### WHAT IS EXPECTED
Format the rows from the line with "Task: Go back with the editor's left arrow" to the line with "Open the scottdc" as a Markdown table with the columns Number and Line, skipping any blank lines.

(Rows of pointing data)
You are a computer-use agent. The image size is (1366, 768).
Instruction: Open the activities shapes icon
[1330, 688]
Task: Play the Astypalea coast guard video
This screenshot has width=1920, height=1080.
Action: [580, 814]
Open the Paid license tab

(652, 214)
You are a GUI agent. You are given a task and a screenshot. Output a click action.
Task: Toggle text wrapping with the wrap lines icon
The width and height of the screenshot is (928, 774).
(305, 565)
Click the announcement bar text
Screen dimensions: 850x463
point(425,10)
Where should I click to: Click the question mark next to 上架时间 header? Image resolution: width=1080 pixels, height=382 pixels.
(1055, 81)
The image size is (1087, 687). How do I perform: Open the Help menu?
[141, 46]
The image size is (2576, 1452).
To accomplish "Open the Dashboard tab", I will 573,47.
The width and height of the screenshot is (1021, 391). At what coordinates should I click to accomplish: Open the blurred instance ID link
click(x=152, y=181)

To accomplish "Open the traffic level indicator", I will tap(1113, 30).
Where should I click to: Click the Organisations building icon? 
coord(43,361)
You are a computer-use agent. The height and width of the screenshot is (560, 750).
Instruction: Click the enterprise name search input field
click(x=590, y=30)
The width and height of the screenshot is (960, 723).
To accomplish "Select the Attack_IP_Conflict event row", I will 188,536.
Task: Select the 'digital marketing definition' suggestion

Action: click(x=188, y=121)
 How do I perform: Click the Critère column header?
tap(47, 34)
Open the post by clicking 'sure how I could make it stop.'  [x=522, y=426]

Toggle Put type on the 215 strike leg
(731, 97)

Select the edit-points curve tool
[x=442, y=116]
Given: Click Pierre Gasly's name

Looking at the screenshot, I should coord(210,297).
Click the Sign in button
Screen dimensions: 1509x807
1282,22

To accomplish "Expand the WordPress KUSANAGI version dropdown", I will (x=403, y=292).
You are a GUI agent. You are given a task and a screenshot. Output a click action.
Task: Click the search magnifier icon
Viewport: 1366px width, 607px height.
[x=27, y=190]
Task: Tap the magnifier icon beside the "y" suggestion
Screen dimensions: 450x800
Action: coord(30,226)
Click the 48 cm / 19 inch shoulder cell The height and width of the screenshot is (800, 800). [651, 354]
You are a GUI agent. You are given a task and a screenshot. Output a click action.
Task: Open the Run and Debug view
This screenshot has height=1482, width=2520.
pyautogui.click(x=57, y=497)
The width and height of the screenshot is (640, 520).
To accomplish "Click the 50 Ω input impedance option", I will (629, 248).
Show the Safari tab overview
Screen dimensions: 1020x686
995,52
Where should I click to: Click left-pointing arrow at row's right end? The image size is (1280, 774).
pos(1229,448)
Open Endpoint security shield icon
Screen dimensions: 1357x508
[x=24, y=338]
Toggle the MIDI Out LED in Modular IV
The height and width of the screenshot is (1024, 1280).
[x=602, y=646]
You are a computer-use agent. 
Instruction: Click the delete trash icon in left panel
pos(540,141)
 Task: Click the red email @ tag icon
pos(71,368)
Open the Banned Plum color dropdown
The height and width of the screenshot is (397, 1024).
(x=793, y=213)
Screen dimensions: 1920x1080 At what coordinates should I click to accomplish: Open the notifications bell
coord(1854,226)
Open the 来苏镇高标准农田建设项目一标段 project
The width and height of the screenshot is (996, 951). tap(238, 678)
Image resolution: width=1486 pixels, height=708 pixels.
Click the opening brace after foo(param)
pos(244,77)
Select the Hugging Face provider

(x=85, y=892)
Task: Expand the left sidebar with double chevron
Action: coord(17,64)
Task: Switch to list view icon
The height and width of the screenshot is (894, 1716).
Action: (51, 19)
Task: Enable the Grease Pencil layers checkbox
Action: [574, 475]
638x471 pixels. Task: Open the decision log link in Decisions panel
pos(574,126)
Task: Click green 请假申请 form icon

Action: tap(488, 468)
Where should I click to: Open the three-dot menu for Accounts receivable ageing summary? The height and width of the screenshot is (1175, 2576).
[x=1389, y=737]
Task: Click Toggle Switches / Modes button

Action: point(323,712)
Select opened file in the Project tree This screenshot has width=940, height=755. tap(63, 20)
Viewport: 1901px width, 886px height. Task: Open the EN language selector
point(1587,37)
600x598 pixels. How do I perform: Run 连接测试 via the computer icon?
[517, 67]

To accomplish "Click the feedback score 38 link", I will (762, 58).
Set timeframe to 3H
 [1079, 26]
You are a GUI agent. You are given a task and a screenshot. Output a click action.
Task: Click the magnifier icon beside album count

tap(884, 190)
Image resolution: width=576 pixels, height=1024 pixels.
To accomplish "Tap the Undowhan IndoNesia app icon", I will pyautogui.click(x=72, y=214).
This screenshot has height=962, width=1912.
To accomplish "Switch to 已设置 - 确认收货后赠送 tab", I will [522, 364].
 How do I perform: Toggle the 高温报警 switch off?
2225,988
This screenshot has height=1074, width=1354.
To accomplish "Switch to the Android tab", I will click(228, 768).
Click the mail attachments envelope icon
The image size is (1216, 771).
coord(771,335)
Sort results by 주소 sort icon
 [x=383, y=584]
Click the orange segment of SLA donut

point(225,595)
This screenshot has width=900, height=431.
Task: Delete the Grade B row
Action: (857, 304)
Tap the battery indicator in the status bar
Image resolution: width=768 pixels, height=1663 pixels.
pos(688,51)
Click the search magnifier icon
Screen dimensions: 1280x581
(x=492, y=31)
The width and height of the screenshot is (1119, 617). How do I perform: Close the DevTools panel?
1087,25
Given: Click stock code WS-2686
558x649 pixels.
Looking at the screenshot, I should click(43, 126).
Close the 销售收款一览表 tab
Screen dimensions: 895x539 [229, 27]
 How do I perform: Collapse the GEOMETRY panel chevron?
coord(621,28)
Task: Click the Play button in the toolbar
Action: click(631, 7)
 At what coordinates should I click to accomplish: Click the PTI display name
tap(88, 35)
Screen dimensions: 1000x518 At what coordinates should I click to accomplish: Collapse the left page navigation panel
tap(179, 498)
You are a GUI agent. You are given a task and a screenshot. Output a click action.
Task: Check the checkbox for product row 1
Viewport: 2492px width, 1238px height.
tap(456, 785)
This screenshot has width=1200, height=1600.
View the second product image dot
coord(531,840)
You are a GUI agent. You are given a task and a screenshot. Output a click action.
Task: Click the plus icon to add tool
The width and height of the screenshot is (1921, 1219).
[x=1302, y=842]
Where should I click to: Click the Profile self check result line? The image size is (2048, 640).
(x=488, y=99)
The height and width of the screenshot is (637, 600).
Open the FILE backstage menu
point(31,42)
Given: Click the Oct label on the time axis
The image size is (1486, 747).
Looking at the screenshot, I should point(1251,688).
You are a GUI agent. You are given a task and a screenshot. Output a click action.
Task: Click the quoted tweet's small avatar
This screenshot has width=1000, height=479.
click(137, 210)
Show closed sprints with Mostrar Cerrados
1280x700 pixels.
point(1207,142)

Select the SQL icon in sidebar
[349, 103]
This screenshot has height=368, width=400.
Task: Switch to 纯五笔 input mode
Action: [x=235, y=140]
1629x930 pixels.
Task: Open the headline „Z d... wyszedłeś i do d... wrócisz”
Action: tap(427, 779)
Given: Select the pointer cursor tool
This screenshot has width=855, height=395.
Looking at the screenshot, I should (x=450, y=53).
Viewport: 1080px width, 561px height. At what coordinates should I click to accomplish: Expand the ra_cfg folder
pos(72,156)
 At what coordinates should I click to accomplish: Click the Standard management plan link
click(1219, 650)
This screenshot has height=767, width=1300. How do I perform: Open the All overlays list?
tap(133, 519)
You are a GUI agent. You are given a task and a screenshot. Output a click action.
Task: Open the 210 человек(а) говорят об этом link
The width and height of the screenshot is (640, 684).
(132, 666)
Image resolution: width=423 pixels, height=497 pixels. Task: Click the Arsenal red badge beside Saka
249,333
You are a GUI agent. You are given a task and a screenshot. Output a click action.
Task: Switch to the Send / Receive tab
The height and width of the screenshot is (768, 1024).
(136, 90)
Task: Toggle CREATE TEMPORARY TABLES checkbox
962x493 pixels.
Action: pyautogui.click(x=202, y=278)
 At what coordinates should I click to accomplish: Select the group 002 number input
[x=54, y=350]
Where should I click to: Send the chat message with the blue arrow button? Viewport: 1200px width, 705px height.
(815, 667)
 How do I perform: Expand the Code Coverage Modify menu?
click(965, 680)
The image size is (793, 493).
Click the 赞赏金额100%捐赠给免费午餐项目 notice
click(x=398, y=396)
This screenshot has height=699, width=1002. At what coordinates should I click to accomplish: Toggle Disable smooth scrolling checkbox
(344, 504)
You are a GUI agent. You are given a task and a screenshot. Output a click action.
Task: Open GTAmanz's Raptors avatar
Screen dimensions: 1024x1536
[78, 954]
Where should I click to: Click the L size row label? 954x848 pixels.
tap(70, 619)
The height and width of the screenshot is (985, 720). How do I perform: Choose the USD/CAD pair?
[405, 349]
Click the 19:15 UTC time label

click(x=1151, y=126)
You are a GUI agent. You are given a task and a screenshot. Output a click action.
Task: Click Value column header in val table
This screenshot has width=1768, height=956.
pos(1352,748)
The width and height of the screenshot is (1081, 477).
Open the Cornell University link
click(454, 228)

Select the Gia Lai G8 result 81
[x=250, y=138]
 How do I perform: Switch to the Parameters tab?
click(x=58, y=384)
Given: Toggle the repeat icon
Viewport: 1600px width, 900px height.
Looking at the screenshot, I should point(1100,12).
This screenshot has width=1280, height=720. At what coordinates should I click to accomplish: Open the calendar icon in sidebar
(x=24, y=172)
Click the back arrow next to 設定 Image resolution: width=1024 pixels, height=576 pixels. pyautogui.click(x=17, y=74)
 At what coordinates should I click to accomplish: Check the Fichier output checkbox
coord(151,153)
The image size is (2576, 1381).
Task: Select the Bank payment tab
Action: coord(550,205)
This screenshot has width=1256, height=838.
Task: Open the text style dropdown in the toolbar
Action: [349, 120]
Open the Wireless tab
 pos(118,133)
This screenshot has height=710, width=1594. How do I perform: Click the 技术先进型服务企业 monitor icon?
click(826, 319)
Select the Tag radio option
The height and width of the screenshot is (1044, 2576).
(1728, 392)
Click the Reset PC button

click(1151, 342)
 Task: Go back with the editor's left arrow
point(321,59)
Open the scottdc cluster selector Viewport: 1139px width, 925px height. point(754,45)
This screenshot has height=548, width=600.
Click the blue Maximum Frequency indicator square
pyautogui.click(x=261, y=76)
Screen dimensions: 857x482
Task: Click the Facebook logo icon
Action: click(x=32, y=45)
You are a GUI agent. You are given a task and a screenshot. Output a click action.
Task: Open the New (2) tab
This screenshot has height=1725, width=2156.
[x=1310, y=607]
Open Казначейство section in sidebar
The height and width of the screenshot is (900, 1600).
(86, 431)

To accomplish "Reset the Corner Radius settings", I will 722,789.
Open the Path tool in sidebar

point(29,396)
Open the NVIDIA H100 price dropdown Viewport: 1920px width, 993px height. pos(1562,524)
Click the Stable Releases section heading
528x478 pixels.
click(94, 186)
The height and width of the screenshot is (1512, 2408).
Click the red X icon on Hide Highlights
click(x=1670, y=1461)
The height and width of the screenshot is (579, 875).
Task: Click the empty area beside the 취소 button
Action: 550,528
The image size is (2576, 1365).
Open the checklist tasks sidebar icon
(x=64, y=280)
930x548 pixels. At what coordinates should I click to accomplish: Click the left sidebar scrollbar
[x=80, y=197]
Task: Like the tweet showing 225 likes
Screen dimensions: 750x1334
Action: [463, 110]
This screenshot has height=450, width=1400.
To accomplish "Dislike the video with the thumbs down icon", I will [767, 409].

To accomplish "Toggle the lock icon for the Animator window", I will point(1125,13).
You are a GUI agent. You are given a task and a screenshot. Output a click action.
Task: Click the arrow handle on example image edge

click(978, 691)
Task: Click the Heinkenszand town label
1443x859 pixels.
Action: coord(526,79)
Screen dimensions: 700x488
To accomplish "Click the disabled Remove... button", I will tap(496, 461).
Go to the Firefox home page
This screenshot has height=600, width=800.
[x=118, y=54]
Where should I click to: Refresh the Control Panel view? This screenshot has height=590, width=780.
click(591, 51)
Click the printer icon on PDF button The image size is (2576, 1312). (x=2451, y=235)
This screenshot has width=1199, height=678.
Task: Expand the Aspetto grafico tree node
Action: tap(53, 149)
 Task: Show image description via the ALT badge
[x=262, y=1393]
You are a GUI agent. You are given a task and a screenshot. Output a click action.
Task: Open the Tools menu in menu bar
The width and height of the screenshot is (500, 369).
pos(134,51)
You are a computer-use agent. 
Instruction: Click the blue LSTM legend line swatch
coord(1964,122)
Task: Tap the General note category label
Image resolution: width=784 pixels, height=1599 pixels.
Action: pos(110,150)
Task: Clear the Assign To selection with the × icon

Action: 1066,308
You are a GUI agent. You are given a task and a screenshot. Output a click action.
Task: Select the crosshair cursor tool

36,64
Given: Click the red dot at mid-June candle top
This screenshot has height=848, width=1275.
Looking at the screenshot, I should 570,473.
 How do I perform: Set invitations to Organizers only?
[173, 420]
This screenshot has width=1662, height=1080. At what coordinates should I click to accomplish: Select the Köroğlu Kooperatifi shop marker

### THE REPLY
| Number | Line |
|---|---|
| 1 |  Task: Go back with the editor's left arrow |
| 2 | point(321,59) |
| 3 | Open the scottdc cluster selector Viewport: 1139px width, 925px height. point(754,45) |